Please reproduce the records starting at the line containing "carbon credits [carbon" and ending at the line containing "political ecology [political", swapping "Subscribe" for "Follow" and keeping everything else the same. Return only those lines.

◆ INPUT MATERIAL:
┌──

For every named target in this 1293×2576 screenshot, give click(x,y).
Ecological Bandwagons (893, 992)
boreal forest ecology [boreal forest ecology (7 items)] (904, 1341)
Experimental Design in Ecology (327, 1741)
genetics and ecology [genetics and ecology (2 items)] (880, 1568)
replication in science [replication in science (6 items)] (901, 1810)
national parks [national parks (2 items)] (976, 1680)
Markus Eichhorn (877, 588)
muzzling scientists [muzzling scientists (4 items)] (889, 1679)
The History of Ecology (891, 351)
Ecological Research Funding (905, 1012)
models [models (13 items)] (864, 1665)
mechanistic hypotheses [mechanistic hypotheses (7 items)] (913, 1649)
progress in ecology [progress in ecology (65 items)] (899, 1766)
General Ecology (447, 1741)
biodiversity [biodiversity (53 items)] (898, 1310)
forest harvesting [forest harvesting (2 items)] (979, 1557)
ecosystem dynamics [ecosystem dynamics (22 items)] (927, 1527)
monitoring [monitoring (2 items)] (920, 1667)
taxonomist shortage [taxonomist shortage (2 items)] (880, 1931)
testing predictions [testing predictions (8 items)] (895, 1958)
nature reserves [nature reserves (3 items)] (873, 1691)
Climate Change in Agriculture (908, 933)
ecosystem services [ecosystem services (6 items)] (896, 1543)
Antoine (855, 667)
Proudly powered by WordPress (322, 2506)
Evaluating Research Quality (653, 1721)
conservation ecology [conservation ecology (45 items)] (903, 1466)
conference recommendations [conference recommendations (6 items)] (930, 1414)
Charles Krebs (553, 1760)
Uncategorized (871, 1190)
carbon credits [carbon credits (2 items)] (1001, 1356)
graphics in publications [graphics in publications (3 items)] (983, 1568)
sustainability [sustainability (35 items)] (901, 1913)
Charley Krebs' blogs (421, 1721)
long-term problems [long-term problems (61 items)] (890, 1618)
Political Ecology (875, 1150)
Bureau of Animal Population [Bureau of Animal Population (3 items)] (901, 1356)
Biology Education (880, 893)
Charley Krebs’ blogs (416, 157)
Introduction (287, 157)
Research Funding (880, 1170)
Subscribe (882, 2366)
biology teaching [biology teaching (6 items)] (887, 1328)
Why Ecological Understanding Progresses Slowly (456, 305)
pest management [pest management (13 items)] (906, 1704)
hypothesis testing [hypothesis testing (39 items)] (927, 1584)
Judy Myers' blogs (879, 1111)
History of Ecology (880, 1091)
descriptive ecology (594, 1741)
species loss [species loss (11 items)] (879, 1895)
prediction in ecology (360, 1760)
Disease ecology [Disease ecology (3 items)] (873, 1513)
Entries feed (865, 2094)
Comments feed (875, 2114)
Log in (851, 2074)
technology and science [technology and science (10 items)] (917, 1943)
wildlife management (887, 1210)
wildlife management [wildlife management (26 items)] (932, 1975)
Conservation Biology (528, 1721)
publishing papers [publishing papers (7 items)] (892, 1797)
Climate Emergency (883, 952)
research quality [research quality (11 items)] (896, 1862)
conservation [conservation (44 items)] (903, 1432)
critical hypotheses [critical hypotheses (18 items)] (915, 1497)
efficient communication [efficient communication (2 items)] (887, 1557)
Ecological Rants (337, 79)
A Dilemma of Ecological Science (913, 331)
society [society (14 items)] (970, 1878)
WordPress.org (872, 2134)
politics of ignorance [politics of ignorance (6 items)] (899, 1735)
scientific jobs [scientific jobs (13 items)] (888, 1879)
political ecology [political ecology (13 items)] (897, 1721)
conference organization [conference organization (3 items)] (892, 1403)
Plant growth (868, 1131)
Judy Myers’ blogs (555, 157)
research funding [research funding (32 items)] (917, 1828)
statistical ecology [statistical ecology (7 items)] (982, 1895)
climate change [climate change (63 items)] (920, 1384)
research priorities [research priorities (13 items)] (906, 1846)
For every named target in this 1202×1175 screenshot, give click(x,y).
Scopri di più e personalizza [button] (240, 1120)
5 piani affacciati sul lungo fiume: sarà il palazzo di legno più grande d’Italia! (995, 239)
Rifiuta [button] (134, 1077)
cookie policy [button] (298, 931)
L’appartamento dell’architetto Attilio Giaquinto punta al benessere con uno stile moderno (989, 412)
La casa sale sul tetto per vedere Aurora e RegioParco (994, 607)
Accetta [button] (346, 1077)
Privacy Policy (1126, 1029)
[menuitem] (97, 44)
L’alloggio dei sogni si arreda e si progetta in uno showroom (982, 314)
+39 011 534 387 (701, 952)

└──

◆ ANSWER TO THE TASK:
carbon credits [carbon credits (2 items)] (1001, 1356)
graphics in publications [graphics in publications (3 items)] (983, 1568)
sustainability [sustainability (35 items)] (901, 1913)
Charley Krebs' blogs (421, 1721)
long-term problems [long-term problems (61 items)] (890, 1618)
Political Ecology (875, 1150)
Bureau of Animal Population [Bureau of Animal Population (3 items)] (901, 1356)
Biology Education (880, 893)
Charley Krebs’ blogs (416, 157)
Introduction (287, 157)
Research Funding (880, 1170)
Follow (882, 2366)
biology teaching [biology teaching (6 items)] (887, 1328)
Why Ecological Understanding Progresses Slowly (456, 305)
pest management [pest management (13 items)] (906, 1704)
hypothesis testing [hypothesis testing (39 items)] (927, 1584)
Judy Myers' blogs (879, 1111)
History of Ecology (880, 1091)
descriptive ecology (594, 1741)
species loss [species loss (11 items)] (879, 1895)
prediction in ecology (360, 1760)
Disease ecology [Disease ecology (3 items)] (873, 1513)
Entries feed (865, 2094)
Comments feed (875, 2114)
Log in (851, 2074)
technology and science [technology and science (10 items)] (917, 1943)
wildlife management (887, 1210)
wildlife management [wildlife management (26 items)] (932, 1975)
Conservation Biology (528, 1721)
publishing papers [publishing papers (7 items)] (892, 1797)
Climate Emergency (883, 952)
research quality [research quality (11 items)] (896, 1862)
conservation [conservation (44 items)] (903, 1432)
critical hypotheses [critical hypotheses (18 items)] (915, 1497)
efficient communication [efficient communication (2 items)] (887, 1557)
Ecological Rants (337, 79)
A Dilemma of Ecological Science (913, 331)
society [society (14 items)] (970, 1878)
WordPress.org (872, 2134)
politics of ignorance [politics of ignorance (6 items)] (899, 1735)
scientific jobs [scientific jobs (13 items)] (888, 1879)
political ecology [political ecology (13 items)] (897, 1721)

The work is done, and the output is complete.